What you are about to read was the state of mind of a writer weary from a decade of violence, protest, pain and death. There were rivers of blood and mountains of dead. It was a bleak time, yet there had been concern; there had been the miracle of an entire nation coming to its feet with its fists raised against the inhumanity of the times.
Since APPROACHING OBLIVION was first published, I have received hundreds of letters from people telling me that I shouldn't be so cynical, that I should look on the bright side. Most of them never bothered to notice that the words in the introduction were a decade old. They just wanted me to look on the bright side. And I would, really I would; if Jerry Falwell and Alexander Haig and Phyllis Schlafly and James Watt and Meyer Kahane and Qadaffi and Prime Minister Botha and little creeps like Lou Stathis were not out there standing in the dark side, waiting to make life unnecessarily crummy for you and me and lots of little kids who'll grow up to read this same introduction ten years hence.

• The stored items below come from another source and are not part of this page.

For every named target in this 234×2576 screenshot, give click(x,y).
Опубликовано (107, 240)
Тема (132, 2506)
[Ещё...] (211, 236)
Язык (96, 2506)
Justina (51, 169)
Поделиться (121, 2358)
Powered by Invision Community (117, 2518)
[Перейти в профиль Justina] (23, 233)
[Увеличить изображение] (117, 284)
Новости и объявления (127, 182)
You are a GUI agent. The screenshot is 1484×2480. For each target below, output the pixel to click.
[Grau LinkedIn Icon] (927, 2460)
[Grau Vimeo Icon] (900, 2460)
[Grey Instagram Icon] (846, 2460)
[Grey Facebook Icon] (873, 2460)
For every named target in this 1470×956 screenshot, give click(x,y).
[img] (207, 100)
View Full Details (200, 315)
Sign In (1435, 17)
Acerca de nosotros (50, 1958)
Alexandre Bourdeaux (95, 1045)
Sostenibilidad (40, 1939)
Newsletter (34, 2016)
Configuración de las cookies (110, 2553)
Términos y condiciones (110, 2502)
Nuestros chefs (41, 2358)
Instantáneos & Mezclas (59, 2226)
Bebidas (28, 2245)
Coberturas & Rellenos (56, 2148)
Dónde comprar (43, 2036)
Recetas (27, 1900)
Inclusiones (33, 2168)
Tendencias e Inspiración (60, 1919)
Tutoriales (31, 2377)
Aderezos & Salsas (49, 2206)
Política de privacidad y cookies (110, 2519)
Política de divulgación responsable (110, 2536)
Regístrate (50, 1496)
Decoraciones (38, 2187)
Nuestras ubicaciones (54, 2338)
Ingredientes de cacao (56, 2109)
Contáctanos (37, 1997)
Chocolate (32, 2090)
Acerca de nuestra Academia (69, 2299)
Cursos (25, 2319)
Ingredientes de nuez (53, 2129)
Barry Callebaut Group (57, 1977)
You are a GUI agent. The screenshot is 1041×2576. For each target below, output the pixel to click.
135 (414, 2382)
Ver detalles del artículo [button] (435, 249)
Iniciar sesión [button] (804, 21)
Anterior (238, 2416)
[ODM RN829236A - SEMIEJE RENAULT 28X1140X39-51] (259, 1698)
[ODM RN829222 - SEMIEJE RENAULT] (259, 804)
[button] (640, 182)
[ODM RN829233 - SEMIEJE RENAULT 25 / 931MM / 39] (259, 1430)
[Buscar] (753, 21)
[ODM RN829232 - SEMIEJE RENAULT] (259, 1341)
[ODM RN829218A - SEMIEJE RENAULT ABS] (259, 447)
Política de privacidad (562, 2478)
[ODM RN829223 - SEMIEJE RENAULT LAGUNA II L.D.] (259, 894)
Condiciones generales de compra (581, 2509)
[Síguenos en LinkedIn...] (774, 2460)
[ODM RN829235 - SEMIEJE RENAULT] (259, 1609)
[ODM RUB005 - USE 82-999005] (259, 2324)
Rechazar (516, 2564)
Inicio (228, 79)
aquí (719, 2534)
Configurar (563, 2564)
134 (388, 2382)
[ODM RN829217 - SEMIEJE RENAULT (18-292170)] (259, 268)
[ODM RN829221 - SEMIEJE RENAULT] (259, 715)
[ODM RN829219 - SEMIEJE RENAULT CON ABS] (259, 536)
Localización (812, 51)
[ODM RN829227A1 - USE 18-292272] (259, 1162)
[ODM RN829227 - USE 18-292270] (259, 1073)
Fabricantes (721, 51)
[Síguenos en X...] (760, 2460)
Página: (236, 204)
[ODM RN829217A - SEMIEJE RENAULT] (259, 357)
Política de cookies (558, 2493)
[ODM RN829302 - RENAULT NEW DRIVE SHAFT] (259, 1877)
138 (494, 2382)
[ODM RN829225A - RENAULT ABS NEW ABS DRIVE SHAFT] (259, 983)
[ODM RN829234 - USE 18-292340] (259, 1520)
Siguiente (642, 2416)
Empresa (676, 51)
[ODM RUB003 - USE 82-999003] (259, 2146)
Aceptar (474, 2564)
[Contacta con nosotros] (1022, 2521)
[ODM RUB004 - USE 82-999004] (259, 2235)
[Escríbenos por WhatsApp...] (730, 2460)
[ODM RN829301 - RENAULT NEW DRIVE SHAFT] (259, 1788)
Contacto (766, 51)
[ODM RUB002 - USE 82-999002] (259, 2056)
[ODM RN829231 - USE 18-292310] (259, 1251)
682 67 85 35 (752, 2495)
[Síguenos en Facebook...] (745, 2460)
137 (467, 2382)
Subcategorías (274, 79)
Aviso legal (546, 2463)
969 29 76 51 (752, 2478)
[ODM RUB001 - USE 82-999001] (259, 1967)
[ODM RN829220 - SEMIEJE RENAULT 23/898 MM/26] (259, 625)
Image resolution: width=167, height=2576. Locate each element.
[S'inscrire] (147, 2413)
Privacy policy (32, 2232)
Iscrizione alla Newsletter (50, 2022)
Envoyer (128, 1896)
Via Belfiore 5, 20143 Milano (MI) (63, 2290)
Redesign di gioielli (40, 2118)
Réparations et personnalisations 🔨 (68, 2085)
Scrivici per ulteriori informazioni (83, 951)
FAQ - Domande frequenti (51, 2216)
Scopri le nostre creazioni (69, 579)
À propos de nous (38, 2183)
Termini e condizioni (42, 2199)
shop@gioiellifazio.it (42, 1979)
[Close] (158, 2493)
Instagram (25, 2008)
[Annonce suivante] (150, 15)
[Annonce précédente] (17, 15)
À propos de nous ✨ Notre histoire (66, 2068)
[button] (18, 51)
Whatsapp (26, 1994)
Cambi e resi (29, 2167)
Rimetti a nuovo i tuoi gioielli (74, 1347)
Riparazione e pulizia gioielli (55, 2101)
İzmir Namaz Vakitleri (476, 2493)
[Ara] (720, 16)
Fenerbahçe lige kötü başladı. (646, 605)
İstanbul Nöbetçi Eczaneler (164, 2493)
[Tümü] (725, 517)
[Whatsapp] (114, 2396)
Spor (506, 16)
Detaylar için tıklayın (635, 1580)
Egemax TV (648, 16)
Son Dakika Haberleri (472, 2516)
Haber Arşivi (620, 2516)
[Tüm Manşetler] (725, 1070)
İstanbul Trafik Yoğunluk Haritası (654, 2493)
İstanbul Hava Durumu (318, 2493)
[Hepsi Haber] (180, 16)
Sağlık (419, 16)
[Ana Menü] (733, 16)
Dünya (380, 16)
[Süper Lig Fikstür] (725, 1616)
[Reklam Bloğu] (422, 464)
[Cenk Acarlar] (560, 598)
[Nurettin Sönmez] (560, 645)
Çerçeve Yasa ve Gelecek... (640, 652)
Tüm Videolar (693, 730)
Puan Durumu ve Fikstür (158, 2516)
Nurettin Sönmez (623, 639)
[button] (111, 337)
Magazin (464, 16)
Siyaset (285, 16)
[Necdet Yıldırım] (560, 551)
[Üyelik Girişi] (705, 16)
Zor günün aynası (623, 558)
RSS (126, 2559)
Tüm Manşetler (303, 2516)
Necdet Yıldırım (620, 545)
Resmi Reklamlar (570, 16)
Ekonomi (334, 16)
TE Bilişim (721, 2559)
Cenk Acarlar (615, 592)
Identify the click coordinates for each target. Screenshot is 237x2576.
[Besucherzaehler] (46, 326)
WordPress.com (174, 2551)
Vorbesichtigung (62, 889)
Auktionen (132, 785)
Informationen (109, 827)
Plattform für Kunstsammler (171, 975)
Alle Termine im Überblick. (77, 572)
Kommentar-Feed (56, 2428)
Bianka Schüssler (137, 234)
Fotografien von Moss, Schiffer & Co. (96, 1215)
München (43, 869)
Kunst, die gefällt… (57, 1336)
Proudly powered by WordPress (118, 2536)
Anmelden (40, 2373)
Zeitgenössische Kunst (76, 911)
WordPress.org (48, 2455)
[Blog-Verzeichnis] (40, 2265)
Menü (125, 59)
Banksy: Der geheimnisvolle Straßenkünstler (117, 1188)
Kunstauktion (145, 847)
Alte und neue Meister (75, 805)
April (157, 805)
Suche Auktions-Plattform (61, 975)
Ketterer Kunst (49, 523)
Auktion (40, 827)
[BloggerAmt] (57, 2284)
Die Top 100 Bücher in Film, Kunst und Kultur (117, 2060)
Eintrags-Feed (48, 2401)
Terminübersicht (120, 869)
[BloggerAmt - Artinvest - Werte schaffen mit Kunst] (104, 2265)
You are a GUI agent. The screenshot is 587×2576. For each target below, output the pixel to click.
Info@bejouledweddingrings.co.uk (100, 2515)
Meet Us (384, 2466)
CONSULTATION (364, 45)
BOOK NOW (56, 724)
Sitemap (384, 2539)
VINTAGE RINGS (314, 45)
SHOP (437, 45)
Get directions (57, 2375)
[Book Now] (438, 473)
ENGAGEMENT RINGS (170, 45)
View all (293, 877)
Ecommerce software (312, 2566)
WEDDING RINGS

All those letters chided me for being so downbeat. They started out by upbraiding me, but before they concluded they wound up offering apologia for themselves. "I haven't given up," they say. "I'm a good person! I don't litter, and I don't support the National Rifle Association, and I don't blah blah blah." And I look at those letters and think: Why do they feel guilty if they're so above reproach ... do they, also, feel as if they're approaching oblivion?
And it's ten years since I wrote that introduction, and the spirit of Thoreau-like civil disobedience has dissipated like troublesome morning fog, and Jerry Rubin, when last seen, was selling insurance in Marin County, or something like that.
It's ten years, and to my amazement I'm still here. Most of my writer friends use word processors while I still bang away on this Olympia manual; they tore down the Brown Derby to make a parking lot; Walter Tevis and Phil Seuling and Bert Chandler and a bunch of my other friends have died; New York City ain't fun no more; and with the exception of Skor, you'll have a hard time finding a decent candy bar in the States; but I'm still here, still shaking my head in dismay at what Penthouse and the hypocrites who run the Miss America contest did to Vanessa Williams; still here anxious to look on the bright side, but somehow finally convinced that a few of us are doomed forever to view with alarm so the rest of you don't get too cozy.